A new report published by the International Renewable Energy Agency shows scaling up renewable energy in the GCC could reap multiple benefits.
The GCC, or Gulf Cooperation Council, represents Bahrain, Kuwait, Oman, Qatar, Saudi Arabia, and the United Arab Emirates — big hitters in the wider region. The new report, Renewable Energy Market Analysis: The GCC Region, published by the International Renewable Energy Agency (IRENA), finds that scaling up renewable energy in the GCC will not only have benefits for the renewable energy industry and energy generation in the GCC, but could also save 11 trillion liters of water withdrawal, a 16% decrease in the region, create more than 200,000 direct jobs, save 400 million barrels of oil in the power sector (a 25% decrease), and reduce the per capita carbon footprint by 8% in 2030.
Of these indirect benefits, saving 11 trillion liters of water could be the most crucial, in a region which is only going to see water scarcity continue to grow over the coming decades. By scaling up renewable energy technologies, such as solar, which is inherently less water intensive than fossil fuel technologies, 16% less water could be withdrawn, leaving more water for other uses. Furthermore, switching to solar desalination could have an even greater impact on the rising demand for water over the long-term.
Of course, given that the GCC holds almost a third of all proven crude-oil reserves, and approximately a fifth of global gas reserves, there are going to be some sticking points with scaling up renewable energy at the cost of fossil fuels like oil — especially to the tune of 400 million barrels of oil.

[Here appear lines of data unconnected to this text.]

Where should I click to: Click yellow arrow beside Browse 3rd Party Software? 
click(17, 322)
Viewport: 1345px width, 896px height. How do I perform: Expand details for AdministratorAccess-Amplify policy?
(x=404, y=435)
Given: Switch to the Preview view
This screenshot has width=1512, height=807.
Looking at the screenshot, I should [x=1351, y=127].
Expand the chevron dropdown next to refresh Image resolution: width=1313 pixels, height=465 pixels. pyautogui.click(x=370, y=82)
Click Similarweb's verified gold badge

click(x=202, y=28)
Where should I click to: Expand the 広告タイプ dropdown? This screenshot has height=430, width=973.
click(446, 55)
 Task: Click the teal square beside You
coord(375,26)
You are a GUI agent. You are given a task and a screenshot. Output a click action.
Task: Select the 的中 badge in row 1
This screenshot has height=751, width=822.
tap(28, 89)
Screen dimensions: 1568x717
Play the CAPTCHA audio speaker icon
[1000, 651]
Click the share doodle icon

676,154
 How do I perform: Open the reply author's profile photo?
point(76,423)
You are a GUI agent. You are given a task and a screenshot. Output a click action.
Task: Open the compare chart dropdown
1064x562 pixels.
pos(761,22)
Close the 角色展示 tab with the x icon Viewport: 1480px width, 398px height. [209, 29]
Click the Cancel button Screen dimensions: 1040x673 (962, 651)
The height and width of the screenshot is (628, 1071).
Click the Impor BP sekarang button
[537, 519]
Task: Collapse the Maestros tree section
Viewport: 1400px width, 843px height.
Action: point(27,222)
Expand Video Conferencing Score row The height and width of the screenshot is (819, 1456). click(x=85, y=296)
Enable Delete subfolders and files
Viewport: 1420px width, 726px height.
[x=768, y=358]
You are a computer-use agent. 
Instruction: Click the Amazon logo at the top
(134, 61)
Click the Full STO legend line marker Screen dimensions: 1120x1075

“There have been many targets set in events like these, but not enough implementation,” Tanzeed Alam, Climate and Energy Director, EWS-WWF. “Many GCC countries want economic compensation for lost oil revenues. The narrative must change to consider health and environmental impacts. We want to see climate change and environmental policy plans with implementation and energy efficiency. We would like to see the limited government funds leverage private finance.”